TO DO: Report the number of lines in the entries below that include the word "computer", and nothing else.

DATA SUPPLIED:

◆ ◆ ◆ ◆ ◆

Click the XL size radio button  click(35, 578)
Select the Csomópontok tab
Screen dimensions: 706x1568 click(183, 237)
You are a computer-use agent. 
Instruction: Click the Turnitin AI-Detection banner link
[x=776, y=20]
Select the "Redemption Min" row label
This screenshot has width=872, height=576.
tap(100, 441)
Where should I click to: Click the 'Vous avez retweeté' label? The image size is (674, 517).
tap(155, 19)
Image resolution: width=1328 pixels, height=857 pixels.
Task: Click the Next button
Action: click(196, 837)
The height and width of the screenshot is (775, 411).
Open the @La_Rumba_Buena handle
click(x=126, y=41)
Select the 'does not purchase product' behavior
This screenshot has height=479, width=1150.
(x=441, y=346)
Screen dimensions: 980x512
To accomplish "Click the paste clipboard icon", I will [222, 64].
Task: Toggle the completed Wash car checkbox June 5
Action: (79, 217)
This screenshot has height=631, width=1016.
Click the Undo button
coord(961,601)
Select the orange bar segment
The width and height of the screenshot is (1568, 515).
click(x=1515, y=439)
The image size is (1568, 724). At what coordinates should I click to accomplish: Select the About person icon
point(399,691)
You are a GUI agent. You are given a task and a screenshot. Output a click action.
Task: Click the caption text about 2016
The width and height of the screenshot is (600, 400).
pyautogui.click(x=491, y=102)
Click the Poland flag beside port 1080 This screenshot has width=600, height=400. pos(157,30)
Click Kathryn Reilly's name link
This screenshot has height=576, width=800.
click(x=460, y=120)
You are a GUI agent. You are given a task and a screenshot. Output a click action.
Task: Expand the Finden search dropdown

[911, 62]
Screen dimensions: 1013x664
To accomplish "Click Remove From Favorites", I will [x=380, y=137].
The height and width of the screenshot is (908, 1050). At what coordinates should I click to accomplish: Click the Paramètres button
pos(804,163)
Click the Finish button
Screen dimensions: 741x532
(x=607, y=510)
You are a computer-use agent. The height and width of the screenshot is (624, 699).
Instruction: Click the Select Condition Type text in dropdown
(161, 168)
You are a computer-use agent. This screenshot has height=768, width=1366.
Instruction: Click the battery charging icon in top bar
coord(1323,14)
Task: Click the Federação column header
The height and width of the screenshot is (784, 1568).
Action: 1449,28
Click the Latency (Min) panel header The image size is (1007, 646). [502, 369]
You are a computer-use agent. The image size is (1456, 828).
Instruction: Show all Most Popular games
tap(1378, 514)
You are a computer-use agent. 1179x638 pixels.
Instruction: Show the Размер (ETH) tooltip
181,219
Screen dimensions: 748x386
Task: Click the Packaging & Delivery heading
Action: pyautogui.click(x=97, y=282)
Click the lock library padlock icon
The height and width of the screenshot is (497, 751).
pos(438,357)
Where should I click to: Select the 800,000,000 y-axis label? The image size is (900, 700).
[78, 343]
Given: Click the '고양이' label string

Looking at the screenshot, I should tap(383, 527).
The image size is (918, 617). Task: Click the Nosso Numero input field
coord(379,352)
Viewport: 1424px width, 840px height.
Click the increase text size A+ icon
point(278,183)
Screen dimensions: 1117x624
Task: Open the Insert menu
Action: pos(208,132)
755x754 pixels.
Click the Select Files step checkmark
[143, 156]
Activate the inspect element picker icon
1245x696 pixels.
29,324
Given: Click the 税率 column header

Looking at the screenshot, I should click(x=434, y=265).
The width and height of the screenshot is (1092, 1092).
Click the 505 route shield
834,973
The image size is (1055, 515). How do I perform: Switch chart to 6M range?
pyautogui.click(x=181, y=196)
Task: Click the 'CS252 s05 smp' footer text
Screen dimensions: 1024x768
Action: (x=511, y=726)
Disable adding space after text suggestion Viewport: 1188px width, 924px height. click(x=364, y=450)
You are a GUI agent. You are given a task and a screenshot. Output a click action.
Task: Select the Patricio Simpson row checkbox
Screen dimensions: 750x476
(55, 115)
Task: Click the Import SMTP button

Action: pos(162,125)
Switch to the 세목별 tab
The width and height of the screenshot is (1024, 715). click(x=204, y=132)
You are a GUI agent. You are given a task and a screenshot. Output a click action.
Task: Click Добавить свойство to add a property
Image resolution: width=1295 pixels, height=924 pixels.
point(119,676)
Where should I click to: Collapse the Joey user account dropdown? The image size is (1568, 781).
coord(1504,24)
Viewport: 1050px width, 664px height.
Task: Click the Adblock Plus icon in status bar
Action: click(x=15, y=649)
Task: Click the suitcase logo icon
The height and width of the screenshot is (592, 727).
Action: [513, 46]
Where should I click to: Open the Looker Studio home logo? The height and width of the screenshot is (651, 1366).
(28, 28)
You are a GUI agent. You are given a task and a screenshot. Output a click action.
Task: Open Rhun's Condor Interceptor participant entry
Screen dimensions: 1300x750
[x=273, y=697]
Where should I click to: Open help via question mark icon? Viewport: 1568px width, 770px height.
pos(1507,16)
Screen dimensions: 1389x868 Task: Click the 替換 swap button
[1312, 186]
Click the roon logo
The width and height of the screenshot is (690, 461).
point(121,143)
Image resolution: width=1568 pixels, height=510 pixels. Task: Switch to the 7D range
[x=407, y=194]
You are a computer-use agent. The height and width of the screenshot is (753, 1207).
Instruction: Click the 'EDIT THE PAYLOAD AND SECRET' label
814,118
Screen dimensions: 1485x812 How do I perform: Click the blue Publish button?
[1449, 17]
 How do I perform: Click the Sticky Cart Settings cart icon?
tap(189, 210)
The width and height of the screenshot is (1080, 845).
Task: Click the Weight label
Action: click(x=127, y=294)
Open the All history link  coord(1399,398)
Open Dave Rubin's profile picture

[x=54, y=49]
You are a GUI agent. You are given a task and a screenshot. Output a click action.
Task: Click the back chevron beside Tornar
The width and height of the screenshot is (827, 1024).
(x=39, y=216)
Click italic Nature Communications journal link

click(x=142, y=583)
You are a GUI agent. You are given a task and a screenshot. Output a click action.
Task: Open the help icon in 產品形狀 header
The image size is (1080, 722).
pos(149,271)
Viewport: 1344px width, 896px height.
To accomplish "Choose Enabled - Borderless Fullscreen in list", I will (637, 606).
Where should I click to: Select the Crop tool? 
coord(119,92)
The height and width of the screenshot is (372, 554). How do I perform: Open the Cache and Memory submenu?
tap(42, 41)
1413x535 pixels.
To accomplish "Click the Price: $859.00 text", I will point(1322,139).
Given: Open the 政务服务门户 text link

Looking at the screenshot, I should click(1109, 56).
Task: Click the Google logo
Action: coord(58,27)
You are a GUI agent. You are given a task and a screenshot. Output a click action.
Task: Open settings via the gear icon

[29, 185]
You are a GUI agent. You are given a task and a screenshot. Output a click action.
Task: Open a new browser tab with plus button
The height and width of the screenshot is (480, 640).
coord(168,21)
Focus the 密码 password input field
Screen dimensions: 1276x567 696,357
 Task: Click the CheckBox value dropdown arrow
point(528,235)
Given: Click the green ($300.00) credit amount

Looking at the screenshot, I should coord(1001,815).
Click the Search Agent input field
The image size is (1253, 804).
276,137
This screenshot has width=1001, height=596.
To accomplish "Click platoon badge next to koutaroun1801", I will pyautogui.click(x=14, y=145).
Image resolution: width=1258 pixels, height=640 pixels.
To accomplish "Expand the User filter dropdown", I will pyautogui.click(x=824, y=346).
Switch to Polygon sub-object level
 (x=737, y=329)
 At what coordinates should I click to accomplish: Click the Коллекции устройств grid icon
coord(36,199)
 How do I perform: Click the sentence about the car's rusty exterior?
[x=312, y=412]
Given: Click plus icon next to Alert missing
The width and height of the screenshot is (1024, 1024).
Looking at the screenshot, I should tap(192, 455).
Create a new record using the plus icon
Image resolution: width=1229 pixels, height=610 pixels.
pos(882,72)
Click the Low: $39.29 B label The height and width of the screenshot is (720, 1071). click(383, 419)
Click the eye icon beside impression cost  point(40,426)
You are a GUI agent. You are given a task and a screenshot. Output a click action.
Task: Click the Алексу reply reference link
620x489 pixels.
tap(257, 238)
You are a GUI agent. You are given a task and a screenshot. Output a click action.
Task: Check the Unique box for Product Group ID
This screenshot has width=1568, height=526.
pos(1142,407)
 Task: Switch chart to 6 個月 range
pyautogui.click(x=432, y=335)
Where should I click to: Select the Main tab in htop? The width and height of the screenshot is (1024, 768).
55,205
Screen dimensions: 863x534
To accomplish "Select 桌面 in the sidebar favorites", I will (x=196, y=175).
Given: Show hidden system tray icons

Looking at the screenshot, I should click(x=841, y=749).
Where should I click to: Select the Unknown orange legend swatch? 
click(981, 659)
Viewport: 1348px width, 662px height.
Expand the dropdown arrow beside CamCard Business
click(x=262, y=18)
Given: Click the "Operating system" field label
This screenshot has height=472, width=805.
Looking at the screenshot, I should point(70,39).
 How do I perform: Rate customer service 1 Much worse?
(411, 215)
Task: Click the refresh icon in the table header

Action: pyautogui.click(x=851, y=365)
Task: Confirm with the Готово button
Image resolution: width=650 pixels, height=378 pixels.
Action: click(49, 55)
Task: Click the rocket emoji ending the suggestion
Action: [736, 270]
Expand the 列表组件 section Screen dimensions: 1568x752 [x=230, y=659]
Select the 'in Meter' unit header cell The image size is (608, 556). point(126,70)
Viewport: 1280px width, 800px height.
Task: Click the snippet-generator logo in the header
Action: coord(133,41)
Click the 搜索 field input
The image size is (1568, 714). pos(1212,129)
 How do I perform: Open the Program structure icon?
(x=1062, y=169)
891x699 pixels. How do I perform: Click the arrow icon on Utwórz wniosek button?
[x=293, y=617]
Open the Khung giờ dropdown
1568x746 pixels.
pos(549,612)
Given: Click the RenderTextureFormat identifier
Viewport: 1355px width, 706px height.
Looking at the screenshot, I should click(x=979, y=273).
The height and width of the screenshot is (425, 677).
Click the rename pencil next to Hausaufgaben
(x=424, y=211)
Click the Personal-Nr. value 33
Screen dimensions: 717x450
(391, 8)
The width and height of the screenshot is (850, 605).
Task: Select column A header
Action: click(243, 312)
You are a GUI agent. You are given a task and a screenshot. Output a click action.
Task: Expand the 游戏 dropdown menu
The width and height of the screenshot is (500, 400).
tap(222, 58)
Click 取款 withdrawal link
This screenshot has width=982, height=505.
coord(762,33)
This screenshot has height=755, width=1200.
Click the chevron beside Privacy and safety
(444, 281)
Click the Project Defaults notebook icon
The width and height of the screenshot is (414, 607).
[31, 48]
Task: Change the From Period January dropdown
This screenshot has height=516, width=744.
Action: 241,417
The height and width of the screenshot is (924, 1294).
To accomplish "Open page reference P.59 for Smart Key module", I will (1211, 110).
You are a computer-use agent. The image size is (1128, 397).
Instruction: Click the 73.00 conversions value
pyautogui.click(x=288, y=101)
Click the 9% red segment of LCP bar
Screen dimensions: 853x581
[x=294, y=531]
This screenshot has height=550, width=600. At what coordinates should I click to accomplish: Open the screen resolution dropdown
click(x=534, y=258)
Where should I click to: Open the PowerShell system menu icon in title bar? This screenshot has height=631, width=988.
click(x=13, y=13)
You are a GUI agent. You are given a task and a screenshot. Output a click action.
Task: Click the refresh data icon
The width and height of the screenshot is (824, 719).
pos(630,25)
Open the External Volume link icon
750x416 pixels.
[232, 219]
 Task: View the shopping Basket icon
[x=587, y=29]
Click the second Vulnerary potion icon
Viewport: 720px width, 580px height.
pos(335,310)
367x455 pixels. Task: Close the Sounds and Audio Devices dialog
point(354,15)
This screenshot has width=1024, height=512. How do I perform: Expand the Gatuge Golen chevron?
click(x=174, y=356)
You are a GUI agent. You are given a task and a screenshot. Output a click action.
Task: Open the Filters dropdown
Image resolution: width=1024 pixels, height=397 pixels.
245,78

◆ ◆ ◆ ◆ ◆

OUTPUT BELOW: 7